Convolutional layer $C_5$	$13\times13\times192(\times2_{GPU})$	$3\times3\times192/1,128(\times2_{GPU})$	$13\times13\times128(\times2_{GPU}) $	(3\times3\times192+1)\timEs128\times2
Downsampling layer $S_{max}$	$13\times13\times128(\times2_{GPU})$	$3\times3/2(\times2_{GPU})$	$6\times6\times128(\times2_{GPU} )$	0
Fully connected layer $F_6$ $^*$	$6\times6\times128\times2_{GPU}$	$9216\times2048(\times2_{GPU})$	$1\times1\times2048(\times2_{GPU})$	$(9216+1)\times2048\times2$
Fully connected layer $F_7$	$1\times1\times2048\times2_{GPU}$	$4096\times2048(\times2_{GPU})$	$1\times1\times2048(\times2_{GPU})$	$(4096+ 1)\times2048\times2$
Full Connect Layer $F_8$	$1\times1\times2048\times2_{GPU}$	$4096\times1000$	$1\times1\times1000$	$(4096+1)\times1000\times2$

Convolution layer $C_1$ input image data of $224\times224\times3$ , respectively, after convolution convolution of $11\times11\times3$ and stride of 4 in two GPUs. Get two separate output data for $55\times55\times48$ .

The downsampling layer $S_{max}$ is actually the largest pooling operation nested in the convolution, but is separately listed to distinguish the convolutional layers that do not have the largest pooling. After the pooling operation in the $C_{1-2}$ convolutional layer (before the ReLU activation operation), there is also an LRN operation for normalization of adjacent feature points.

The input of the convolutional layer $C_3$ is different from other convolutional layers. $13\times13\times192\times2_{GPU}$ means that the output of the upper layer network on the two GPUs is collected as input, so the convolution is performed. The convolution kernel dimension on the channel during operation is 384.

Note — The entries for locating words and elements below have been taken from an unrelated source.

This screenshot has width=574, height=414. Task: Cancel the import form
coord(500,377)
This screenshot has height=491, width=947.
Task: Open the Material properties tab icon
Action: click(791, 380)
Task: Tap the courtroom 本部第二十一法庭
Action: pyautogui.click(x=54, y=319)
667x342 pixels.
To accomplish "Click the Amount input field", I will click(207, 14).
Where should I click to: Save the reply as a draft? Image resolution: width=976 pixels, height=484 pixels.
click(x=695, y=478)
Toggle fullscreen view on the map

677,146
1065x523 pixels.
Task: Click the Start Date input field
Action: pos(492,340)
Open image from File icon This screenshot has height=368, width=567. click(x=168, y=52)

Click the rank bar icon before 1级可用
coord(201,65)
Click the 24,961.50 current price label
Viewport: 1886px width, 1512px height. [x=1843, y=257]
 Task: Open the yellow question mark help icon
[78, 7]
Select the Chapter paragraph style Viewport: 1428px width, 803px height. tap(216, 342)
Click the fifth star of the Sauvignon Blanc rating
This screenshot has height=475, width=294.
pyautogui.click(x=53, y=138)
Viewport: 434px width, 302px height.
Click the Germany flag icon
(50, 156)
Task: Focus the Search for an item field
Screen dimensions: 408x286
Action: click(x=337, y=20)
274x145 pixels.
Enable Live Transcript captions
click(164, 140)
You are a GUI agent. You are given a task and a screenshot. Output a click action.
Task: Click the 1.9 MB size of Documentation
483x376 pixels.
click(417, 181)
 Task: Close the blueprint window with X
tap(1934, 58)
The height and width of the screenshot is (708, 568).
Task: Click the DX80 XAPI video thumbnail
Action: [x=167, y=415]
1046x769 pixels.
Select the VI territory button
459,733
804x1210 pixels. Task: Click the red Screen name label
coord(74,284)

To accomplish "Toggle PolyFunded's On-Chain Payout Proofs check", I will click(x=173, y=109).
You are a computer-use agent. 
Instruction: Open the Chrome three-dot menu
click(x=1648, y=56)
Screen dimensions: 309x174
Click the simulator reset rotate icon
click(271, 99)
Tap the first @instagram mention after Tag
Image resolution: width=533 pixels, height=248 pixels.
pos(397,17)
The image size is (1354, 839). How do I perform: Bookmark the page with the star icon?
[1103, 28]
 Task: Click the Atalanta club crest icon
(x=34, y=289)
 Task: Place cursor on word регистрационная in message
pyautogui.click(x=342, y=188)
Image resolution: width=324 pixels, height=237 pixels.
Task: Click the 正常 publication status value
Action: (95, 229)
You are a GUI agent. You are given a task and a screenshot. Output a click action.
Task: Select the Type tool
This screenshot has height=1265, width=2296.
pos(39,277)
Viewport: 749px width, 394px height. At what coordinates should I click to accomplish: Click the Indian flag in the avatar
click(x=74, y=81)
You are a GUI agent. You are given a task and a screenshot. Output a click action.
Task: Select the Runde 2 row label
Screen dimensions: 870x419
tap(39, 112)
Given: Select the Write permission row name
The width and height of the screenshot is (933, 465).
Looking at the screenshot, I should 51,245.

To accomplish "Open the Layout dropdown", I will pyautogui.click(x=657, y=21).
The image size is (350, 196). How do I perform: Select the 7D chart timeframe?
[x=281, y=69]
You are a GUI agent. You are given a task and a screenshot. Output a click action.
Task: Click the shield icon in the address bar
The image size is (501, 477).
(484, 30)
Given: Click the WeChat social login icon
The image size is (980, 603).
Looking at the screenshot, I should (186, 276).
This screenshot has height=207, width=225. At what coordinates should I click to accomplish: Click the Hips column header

The input data size of the fully connected layer $F_{6-8}$ is similar to $C_3$ , which is an input that combines the output of two GPU flows.

4.2.3 Model Features

All convolutional layers use ReLU as a nonlinear mapping function to make the model converge faster
Training of models on multiple GPUs not only improves the training speed of the model, but also increases the scale of data usage.
Normalize the local features using LRN, and as a result the input to the ReLU activation function can effectively reduce the error rate
Overlapping max pooling, ie the pooling range z has a relationship with the step size s $z>s$ (eg S\{max} in the kernel scale is $3\times3/2$ ), avoiding average pooling Average effect of (average pooling)
Use random dropout to selectively ignore individual neurons in training to avoid overfitting of the model

4.3 ZFNet

4.3.1 Introduction to the model

ZFNet is a large convolutional network based on AlexNet from $Matthew$ $D. Zeiler$ and $Rob$ $Fergus$ . In the 2013 ILSVRC image classification competition, it won the championship with an error rate of 11.19% (actually the original ZFNet The team is not a real champion. The original ZFNet ranked 8th with a 13.51% error rate. The real champion is the $Clarifai$ team, and the CEO of a startup company corresponding to $Clarifai$ is $Zeiler$ . And $Clarifai$ has a relatively small change to ZFNet, so it is generally considered that ZFNet won the championship) $^{[3-4]}$ . ZFNet is actually fine-tuning AlexNet, and visualizes the output features of each layer by means of deconvolution, further explaining why convolution operations are significant in large networks.

4.3.2 Model structure

Figure 4.4 ZFNet network structure diagram (original structure diagram and AlexNet style structure diagram)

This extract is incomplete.